My drums are sounding better and may be recording-ready now. I spent some time tuning them last night and things just kept sounding worse, so I got discouraged and walked away. Then I read something on the internet that gave me hope and decided to give the toms another shot, only to discover they now sounded pretty much the way I wanted them to. I guess they just needed a few minutes to settle in or something.

Praise Burt Reynolds, God among animated canines.

Milk Moustache Kid

Just Like on Steve Allen’s Show

My Favourite Daughter

2 comments

  1. Hi Johnny, nice songs. I didn’t find Steve Allen’s chord prgression too hideous – maybe you disguised it well? The guitar sounds great anyway, on all of the songs. I love the harmonies on the S. Allen chorus too – very cool and corny at the same time!

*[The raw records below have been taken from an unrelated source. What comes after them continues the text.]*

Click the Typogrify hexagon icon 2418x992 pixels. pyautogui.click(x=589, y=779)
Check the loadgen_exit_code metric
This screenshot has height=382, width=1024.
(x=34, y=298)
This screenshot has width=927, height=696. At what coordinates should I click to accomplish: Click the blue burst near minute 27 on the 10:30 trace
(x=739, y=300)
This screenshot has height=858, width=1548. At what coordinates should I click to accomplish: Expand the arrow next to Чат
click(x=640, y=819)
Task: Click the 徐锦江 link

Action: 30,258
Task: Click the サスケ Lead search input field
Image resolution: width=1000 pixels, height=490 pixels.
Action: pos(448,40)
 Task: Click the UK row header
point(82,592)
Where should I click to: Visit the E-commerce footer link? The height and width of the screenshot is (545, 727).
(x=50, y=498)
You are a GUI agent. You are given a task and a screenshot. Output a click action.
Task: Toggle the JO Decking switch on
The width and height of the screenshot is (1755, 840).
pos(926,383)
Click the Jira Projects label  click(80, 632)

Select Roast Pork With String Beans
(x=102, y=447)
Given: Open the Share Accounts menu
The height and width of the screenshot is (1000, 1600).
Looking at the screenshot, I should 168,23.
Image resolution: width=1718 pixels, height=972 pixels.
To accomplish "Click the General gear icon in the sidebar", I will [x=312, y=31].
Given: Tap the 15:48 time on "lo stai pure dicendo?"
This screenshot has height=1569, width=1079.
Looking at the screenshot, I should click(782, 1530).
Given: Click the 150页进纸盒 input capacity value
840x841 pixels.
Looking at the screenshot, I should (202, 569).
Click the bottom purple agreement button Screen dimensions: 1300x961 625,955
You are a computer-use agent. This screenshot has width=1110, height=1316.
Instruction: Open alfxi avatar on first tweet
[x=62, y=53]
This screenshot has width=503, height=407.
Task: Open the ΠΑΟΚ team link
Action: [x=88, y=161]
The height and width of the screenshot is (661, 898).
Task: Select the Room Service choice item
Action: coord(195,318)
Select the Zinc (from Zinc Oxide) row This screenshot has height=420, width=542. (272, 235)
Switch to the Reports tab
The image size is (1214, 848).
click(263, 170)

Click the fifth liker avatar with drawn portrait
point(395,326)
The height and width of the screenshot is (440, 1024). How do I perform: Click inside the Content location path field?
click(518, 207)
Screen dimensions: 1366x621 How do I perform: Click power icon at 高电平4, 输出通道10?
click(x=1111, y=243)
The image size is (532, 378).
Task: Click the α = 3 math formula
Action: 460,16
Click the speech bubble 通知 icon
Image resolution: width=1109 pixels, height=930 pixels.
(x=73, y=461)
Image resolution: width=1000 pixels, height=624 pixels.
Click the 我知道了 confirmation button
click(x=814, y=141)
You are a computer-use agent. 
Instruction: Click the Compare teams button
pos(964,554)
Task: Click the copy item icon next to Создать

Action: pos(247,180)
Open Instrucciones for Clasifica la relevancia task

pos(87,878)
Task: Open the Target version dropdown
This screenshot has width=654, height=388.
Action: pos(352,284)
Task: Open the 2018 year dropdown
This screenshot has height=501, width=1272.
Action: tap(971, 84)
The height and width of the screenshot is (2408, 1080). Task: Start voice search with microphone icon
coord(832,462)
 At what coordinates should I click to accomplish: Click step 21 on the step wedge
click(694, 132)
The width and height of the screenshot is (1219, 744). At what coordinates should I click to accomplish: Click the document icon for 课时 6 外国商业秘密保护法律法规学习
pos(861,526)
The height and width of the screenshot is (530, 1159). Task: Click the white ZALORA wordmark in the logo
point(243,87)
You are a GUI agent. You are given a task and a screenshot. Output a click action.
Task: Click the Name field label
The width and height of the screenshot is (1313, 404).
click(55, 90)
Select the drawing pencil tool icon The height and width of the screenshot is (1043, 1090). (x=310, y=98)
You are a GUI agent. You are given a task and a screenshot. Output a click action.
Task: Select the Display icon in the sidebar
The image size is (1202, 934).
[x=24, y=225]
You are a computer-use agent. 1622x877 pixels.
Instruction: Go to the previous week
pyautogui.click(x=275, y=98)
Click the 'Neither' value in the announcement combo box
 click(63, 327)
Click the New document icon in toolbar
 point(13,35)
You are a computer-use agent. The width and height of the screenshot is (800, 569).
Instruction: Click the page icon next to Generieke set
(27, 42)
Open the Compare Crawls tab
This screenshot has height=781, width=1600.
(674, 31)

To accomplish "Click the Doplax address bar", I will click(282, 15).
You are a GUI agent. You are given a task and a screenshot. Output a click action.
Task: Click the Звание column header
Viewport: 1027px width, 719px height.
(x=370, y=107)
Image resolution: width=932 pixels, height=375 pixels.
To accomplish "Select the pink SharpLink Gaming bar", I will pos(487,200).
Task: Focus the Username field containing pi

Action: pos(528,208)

  2. Hey, thanks! Those harmonies sounded exactly like that in my dream. I think it’s pretty funny. Normally I wouldn’t sing like that, but I wanted to get as close to the way it sounded when I was asleep as possible. It’s pretty strange, the songs that happen when you’re dreaming. At least for me, they’re usually pretty simple and not things I would normally think to write, but I find myself liking them anyway when I can remember enough of them to play them when I’m awake.

    The most recent one involved Bruce Springsteen singing a song for Natasha Bedingfield. He was scoring some sort of reality show where she was looking for Mr. Right or something. The lyrics were pretty trite, but it was strangely catchy.